#### Pixel coordinate grounding data:
╭──

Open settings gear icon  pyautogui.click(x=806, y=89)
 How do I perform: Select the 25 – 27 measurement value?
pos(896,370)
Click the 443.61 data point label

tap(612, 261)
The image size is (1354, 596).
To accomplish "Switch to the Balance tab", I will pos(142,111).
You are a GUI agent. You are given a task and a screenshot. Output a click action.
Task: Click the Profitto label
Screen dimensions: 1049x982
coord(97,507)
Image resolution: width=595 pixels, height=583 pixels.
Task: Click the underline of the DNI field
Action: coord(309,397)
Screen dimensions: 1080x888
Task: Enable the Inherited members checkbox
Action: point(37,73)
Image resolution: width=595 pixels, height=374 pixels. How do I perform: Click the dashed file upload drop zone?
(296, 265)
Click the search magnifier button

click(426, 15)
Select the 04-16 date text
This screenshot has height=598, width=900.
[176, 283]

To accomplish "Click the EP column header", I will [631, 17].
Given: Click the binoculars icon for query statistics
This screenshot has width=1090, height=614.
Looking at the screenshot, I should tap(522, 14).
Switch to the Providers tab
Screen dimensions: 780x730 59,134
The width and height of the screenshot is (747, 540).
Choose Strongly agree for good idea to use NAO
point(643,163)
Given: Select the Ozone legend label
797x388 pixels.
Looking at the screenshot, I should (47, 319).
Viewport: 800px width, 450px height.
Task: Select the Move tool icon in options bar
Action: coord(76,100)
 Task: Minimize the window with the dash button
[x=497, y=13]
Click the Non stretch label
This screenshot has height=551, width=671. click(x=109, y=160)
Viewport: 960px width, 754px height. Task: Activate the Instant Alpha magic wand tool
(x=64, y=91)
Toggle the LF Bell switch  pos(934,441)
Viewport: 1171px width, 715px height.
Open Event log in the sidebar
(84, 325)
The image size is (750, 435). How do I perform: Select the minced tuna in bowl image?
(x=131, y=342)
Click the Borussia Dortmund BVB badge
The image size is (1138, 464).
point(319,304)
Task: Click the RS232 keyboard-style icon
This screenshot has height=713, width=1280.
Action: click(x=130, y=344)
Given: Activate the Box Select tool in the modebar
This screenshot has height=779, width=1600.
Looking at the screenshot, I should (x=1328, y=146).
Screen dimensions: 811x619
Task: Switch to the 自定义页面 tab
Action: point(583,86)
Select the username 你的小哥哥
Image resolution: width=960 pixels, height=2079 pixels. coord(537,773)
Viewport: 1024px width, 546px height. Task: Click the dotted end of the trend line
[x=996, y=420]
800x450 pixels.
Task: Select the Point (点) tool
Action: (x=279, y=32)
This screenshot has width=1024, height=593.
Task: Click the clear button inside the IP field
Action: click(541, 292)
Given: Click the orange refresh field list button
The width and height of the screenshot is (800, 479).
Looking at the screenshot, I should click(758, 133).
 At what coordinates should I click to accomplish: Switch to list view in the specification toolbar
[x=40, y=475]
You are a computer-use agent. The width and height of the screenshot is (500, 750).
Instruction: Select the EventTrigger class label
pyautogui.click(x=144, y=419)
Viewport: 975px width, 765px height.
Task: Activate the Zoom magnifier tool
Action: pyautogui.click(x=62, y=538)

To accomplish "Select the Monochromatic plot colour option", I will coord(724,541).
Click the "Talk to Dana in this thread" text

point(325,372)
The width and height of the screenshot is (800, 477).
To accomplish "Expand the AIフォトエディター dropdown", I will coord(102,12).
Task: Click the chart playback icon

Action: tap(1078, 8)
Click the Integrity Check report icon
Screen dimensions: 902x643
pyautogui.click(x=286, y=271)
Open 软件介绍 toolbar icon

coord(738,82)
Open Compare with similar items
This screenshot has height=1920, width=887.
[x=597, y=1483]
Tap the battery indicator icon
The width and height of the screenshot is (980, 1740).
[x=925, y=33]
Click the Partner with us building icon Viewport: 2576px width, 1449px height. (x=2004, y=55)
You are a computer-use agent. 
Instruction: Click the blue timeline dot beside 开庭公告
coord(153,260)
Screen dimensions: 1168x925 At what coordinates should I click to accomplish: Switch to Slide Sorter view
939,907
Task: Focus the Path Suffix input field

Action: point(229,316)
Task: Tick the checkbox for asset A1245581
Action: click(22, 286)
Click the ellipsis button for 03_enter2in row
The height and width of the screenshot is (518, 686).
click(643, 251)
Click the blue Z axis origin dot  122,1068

╰──

#### WHAT IS REQUIRED:
Could you restate every record word for word?

#### OUTPUT FOR THIS TASK:
Open settings gear icon  pyautogui.click(x=806, y=89)
 How do I perform: Select the 25 – 27 measurement value?
pos(896,370)
Click the 443.61 data point label

tap(612, 261)
The image size is (1354, 596).
To accomplish "Switch to the Balance tab", I will pos(142,111).
You are a GUI agent. You are given a task and a screenshot. Output a click action.
Task: Click the Profitto label
Screen dimensions: 1049x982
coord(97,507)
Image resolution: width=595 pixels, height=583 pixels.
Task: Click the underline of the DNI field
Action: coord(309,397)
Screen dimensions: 1080x888
Task: Enable the Inherited members checkbox
Action: point(37,73)
Image resolution: width=595 pixels, height=374 pixels. How do I perform: Click the dashed file upload drop zone?
(296, 265)
Click the search magnifier button

click(426, 15)
Select the 04-16 date text
This screenshot has height=598, width=900.
[176, 283]

To accomplish "Click the EP column header", I will [631, 17].
Given: Click the binoculars icon for query statistics
This screenshot has width=1090, height=614.
Looking at the screenshot, I should tap(522, 14).
Switch to the Providers tab
Screen dimensions: 780x730 59,134
The width and height of the screenshot is (747, 540).
Choose Strongly agree for good idea to use NAO
point(643,163)
Given: Select the Ozone legend label
797x388 pixels.
Looking at the screenshot, I should (47, 319).
Viewport: 800px width, 450px height.
Task: Select the Move tool icon in options bar
Action: coord(76,100)
 Task: Minimize the window with the dash button
[x=497, y=13]
Click the Non stretch label
This screenshot has height=551, width=671. click(x=109, y=160)
Viewport: 960px width, 754px height. Task: Activate the Instant Alpha magic wand tool
(x=64, y=91)
Toggle the LF Bell switch  pos(934,441)
Viewport: 1171px width, 715px height.
Open Event log in the sidebar
(84, 325)
The image size is (750, 435). How do I perform: Select the minced tuna in bowl image?
(x=131, y=342)
Click the Borussia Dortmund BVB badge
The image size is (1138, 464).
point(319,304)
Task: Click the RS232 keyboard-style icon
This screenshot has height=713, width=1280.
Action: click(x=130, y=344)
Given: Activate the Box Select tool in the modebar
This screenshot has height=779, width=1600.
Looking at the screenshot, I should (x=1328, y=146).
Screen dimensions: 811x619
Task: Switch to the 自定义页面 tab
Action: point(583,86)
Select the username 你的小哥哥
Image resolution: width=960 pixels, height=2079 pixels. coord(537,773)
Viewport: 1024px width, 546px height. Task: Click the dotted end of the trend line
[x=996, y=420]
800x450 pixels.
Task: Select the Point (点) tool
Action: (x=279, y=32)
This screenshot has width=1024, height=593.
Task: Click the clear button inside the IP field
Action: click(541, 292)
Given: Click the orange refresh field list button
The width and height of the screenshot is (800, 479).
Looking at the screenshot, I should click(758, 133).
 At what coordinates should I click to accomplish: Switch to list view in the specification toolbar
[x=40, y=475]
You are a computer-use agent. The width and height of the screenshot is (500, 750).
Instruction: Select the EventTrigger class label
pyautogui.click(x=144, y=419)
Viewport: 975px width, 765px height.
Task: Activate the Zoom magnifier tool
Action: pyautogui.click(x=62, y=538)

To accomplish "Select the Monochromatic plot colour option", I will coord(724,541).
Click the "Talk to Dana in this thread" text

point(325,372)
The width and height of the screenshot is (800, 477).
To accomplish "Expand the AIフォトエディター dropdown", I will coord(102,12).
Task: Click the chart playback icon

Action: tap(1078, 8)
Click the Integrity Check report icon
Screen dimensions: 902x643
pyautogui.click(x=286, y=271)
Open 软件介绍 toolbar icon

coord(738,82)
Open Compare with similar items
This screenshot has height=1920, width=887.
[x=597, y=1483]
Tap the battery indicator icon
The width and height of the screenshot is (980, 1740).
[x=925, y=33]
Click the Partner with us building icon Viewport: 2576px width, 1449px height. (x=2004, y=55)
You are a computer-use agent. 
Instruction: Click the blue timeline dot beside 开庭公告
coord(153,260)
Screen dimensions: 1168x925 At what coordinates should I click to accomplish: Switch to Slide Sorter view
939,907
Task: Focus the Path Suffix input field

Action: point(229,316)
Task: Tick the checkbox for asset A1245581
Action: click(22, 286)
Click the ellipsis button for 03_enter2in row
The height and width of the screenshot is (518, 686).
click(643, 251)
Click the blue Z axis origin dot  122,1068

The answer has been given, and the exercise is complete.